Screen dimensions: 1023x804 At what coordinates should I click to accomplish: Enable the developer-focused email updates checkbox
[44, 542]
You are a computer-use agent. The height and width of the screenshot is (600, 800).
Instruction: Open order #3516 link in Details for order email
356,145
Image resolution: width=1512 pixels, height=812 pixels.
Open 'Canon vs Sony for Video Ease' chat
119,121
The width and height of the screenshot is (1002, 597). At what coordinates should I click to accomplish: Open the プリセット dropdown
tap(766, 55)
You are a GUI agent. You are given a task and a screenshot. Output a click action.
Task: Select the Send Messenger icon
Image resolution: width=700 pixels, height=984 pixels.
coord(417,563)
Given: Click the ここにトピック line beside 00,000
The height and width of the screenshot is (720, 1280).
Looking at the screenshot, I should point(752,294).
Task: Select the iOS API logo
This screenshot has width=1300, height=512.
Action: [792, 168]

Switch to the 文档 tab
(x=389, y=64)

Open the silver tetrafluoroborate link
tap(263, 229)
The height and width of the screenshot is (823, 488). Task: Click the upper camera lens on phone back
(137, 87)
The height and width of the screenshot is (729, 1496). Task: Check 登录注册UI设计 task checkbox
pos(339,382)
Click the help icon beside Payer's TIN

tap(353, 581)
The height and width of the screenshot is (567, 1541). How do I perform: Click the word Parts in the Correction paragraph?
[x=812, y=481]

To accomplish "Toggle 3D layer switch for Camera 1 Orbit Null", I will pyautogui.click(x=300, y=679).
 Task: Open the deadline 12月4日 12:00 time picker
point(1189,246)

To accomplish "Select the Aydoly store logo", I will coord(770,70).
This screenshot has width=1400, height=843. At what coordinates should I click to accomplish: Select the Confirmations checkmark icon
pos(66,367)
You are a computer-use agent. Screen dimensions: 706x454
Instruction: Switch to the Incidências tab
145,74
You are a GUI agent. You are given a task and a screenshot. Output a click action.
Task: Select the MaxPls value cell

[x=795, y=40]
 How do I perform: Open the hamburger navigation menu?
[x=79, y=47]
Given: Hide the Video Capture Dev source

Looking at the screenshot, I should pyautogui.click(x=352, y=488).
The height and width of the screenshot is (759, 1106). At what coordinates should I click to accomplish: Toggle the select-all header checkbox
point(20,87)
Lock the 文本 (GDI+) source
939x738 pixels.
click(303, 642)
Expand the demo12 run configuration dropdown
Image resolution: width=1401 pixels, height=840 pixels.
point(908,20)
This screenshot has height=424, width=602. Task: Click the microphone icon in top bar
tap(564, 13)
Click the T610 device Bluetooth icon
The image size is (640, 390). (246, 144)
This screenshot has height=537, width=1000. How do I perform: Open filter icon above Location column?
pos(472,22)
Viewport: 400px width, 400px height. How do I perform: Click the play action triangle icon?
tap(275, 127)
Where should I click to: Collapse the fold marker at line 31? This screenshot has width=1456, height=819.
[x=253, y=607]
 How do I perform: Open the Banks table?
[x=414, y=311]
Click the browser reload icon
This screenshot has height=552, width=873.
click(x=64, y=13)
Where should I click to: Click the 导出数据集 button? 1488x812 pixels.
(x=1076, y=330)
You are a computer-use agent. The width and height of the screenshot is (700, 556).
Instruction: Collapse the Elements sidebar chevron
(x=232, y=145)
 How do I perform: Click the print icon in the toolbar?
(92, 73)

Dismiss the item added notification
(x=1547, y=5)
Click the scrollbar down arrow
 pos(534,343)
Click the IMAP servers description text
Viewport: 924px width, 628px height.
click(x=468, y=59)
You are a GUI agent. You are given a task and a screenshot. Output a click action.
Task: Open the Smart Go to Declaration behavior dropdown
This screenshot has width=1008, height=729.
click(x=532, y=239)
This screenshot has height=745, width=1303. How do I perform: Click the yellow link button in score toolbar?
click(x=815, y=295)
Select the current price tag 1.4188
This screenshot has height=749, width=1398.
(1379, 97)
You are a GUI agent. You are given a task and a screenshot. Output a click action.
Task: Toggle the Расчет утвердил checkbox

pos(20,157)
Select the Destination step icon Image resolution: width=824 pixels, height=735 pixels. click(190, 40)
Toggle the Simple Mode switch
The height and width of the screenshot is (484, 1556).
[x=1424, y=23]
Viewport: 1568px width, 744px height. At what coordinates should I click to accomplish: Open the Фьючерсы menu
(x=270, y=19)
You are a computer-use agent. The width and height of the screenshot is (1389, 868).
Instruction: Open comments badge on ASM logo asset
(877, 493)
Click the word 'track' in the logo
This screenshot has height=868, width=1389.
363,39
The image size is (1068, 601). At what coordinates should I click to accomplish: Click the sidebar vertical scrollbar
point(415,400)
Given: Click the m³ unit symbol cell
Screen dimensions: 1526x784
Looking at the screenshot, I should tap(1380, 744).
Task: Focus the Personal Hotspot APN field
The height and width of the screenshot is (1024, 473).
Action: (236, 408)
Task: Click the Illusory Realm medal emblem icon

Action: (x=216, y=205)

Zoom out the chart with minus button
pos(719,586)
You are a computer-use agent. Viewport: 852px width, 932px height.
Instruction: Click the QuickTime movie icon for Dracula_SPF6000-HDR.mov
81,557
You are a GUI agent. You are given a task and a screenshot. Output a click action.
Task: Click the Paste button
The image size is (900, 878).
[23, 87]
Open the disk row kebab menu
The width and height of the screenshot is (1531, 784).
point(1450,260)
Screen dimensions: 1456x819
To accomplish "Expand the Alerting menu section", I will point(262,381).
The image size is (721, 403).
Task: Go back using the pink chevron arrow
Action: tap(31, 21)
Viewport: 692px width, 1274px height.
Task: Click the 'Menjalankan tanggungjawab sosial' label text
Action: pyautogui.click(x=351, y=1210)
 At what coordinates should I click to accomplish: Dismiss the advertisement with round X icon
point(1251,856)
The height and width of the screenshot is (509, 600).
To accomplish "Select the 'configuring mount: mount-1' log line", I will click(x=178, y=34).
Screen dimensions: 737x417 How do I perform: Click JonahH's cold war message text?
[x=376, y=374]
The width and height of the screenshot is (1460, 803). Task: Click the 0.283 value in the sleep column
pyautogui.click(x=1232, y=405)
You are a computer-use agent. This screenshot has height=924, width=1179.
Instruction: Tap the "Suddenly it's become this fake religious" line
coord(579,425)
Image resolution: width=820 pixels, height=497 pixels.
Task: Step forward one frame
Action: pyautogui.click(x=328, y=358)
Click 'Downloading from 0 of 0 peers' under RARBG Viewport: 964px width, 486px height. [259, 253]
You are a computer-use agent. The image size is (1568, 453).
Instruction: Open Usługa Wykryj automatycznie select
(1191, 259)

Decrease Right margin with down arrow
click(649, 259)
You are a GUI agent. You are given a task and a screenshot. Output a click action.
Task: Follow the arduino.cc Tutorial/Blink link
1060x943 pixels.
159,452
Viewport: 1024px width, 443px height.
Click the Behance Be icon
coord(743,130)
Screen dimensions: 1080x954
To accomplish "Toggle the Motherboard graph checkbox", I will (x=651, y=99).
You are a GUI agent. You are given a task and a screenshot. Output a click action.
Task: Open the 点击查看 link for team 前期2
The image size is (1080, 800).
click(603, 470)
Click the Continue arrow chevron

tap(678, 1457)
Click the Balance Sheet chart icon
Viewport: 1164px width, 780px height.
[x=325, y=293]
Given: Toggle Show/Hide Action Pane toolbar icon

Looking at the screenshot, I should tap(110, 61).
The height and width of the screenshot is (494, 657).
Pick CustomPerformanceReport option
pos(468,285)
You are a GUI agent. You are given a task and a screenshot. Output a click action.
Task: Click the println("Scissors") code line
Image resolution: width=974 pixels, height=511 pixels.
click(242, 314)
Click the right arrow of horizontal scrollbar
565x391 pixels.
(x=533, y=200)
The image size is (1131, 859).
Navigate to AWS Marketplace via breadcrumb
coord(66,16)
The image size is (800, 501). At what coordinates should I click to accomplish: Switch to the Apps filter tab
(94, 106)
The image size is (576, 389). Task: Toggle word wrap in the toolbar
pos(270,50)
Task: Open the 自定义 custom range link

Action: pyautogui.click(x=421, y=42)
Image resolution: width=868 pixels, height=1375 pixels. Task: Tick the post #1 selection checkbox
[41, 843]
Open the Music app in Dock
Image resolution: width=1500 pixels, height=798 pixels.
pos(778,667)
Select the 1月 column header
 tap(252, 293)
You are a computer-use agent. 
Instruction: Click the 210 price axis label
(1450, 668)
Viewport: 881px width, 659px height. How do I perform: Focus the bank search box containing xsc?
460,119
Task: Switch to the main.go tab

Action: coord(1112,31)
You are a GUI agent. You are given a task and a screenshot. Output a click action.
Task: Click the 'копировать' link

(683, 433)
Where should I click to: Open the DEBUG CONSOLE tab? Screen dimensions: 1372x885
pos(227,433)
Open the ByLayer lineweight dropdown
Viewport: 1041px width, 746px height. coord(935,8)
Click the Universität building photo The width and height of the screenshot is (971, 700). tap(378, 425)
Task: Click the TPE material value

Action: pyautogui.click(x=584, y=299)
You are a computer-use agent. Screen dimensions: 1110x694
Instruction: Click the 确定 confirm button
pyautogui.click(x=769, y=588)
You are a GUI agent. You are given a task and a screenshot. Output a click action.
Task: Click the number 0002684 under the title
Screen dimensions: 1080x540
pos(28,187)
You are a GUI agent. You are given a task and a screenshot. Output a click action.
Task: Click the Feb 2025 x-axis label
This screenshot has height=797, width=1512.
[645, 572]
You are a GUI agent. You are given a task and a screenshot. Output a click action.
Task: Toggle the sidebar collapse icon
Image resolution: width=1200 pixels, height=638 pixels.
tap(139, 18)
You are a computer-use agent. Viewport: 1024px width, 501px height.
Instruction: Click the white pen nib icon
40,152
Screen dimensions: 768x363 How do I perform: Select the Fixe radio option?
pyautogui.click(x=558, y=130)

###

→ CHALLENGE: Starting at the top of the records above and stopping after the line that contains "tap(766, 55)", arrange those lines as a numbered list with any blank lines left out.

→ FULL RESPONSE:
1. Screen dimensions: 1023x804 At what coordinates should I click to accomplish: Enable the developer-focused email updates checkbox
2. [44, 542]
3. You are a computer-use agent. The height and width of the screenshot is (600, 800).
4. Instruction: Open order #3516 link in Details for order email
5. 356,145
6. Image resolution: width=1512 pixels, height=812 pixels.
7. Open 'Canon vs Sony for Video Ease' chat
8. 119,121
9. The width and height of the screenshot is (1002, 597). At what coordinates should I click to accomplish: Open the プリセット dropdown
10. tap(766, 55)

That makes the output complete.